First find the line with "Given: Place cursor" in the entries below, then set down exactly every line through the line with "1568x772 pixels.", that line included.
+++ GIVEN RECORDS +++
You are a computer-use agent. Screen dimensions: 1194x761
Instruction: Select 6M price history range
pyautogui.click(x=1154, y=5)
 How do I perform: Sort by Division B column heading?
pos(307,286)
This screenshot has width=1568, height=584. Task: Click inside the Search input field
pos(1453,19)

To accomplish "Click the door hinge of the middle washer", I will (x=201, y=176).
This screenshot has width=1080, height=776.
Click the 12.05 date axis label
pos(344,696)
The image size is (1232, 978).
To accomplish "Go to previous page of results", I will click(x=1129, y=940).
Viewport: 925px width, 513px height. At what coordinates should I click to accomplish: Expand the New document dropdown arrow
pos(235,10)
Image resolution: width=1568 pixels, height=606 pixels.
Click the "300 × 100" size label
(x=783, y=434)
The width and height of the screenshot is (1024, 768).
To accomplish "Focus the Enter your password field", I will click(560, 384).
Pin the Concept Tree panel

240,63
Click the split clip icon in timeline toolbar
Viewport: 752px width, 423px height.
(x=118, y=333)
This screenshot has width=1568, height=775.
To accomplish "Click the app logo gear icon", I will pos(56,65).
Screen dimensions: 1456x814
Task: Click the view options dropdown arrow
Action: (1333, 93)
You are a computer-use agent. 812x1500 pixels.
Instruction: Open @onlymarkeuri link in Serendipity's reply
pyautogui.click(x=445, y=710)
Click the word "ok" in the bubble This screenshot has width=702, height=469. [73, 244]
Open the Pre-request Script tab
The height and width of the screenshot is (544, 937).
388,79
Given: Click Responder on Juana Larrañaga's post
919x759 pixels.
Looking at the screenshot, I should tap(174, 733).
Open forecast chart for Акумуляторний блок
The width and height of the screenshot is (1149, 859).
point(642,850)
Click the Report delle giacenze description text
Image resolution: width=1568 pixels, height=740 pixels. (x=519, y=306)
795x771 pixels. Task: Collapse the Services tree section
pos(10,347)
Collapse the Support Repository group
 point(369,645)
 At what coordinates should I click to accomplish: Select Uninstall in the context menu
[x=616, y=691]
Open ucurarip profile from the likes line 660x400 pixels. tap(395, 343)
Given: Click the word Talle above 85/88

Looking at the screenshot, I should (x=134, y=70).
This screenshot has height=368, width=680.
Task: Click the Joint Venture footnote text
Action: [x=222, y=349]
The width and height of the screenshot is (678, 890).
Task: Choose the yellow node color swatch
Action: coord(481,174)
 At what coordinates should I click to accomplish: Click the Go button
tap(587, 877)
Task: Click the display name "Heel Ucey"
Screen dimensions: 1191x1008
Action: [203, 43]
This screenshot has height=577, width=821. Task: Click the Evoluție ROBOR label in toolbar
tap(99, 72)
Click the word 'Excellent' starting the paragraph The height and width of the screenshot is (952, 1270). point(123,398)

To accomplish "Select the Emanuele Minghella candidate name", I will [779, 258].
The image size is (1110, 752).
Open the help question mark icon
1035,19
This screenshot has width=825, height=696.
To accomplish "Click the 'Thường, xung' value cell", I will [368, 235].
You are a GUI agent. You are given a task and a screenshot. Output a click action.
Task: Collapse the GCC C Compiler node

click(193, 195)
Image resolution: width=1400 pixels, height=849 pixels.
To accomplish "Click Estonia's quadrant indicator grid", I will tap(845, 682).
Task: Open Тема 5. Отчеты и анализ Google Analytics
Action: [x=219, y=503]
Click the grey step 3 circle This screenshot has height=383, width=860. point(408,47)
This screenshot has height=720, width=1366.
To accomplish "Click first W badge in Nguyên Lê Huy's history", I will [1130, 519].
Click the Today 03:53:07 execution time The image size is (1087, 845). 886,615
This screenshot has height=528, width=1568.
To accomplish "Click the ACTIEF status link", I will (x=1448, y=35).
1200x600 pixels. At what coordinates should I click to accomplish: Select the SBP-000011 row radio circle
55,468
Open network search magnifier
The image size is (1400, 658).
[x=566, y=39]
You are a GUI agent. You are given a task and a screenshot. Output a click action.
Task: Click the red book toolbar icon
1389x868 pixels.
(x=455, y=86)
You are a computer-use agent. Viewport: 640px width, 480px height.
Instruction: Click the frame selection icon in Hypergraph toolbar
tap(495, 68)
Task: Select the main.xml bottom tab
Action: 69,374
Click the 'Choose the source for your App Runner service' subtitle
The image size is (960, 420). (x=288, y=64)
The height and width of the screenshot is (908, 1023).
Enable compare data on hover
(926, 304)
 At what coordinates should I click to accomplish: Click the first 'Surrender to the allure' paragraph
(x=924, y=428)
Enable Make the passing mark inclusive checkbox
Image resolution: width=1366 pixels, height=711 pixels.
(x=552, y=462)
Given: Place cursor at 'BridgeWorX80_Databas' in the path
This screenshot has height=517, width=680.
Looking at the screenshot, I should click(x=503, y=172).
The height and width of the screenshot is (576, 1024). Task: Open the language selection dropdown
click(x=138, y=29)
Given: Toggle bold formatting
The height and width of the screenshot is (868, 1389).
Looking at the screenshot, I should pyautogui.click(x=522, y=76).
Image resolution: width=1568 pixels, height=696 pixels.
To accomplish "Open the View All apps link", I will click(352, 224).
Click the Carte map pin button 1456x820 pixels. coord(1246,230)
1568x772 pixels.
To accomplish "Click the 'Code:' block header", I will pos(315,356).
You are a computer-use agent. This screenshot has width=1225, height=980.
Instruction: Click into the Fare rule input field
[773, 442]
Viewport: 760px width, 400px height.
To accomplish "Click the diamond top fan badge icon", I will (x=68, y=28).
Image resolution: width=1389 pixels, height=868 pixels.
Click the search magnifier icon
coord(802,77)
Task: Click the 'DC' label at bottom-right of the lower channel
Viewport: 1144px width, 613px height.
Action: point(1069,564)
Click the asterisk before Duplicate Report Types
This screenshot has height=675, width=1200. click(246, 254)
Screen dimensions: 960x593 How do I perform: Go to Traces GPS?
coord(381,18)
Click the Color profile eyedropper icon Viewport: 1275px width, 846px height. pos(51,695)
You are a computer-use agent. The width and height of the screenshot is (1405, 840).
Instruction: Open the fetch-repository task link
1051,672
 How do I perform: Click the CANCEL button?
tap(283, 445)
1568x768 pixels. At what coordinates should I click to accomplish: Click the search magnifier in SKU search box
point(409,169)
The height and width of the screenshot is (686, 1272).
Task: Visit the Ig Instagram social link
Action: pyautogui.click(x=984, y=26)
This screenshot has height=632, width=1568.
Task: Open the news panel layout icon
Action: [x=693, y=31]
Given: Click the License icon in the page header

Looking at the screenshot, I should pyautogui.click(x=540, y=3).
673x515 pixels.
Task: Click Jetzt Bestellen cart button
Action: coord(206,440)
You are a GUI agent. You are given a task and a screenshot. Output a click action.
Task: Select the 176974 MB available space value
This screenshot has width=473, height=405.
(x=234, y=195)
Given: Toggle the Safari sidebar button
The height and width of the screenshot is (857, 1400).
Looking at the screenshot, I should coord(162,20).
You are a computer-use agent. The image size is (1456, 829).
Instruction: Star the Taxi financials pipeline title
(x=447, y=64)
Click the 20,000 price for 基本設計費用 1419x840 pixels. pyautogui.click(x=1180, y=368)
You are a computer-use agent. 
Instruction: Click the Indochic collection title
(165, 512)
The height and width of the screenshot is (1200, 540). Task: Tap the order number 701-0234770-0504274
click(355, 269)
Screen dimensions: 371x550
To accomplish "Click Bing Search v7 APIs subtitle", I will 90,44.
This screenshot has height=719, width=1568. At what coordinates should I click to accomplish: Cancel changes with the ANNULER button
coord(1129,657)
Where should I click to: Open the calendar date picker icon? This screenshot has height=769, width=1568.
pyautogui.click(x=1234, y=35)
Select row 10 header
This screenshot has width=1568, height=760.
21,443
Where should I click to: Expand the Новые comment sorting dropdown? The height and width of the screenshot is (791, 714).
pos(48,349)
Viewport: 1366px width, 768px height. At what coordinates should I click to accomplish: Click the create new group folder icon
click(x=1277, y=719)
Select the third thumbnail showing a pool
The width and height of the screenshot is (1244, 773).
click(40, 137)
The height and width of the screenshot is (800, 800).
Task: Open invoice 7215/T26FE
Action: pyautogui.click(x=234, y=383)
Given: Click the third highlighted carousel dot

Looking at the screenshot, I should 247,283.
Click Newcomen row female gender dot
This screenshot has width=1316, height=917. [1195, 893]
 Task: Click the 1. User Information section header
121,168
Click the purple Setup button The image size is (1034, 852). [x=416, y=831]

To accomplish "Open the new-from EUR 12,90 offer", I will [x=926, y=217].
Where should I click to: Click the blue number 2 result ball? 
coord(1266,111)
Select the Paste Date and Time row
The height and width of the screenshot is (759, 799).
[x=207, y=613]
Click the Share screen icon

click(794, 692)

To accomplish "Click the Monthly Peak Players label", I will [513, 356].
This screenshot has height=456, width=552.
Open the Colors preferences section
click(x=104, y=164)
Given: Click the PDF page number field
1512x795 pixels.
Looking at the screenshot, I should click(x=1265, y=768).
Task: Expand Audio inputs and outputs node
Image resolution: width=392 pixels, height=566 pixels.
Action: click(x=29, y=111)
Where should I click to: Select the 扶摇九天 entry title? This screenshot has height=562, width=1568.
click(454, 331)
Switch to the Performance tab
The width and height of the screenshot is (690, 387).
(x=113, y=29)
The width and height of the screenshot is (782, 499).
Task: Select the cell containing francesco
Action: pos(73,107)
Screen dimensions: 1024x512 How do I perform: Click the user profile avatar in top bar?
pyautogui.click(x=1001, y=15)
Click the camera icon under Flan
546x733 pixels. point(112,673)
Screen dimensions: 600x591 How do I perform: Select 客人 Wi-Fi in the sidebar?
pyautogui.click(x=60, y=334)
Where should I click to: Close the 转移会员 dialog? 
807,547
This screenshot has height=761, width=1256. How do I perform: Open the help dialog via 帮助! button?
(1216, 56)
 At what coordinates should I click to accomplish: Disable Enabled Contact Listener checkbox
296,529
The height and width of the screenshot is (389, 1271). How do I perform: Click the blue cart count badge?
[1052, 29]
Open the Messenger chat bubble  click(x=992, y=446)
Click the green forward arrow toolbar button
+++
EXERCISE ANSWER
Given: Place cursor at 'BridgeWorX80_Databas' in the path
This screenshot has height=517, width=680.
Looking at the screenshot, I should click(x=503, y=172).
The height and width of the screenshot is (576, 1024). Task: Open the language selection dropdown
click(x=138, y=29)
Given: Toggle bold formatting
The height and width of the screenshot is (868, 1389).
Looking at the screenshot, I should pyautogui.click(x=522, y=76).
Image resolution: width=1568 pixels, height=696 pixels.
To accomplish "Open the View All apps link", I will click(352, 224).
Click the Carte map pin button 1456x820 pixels. coord(1246,230)
1568x772 pixels.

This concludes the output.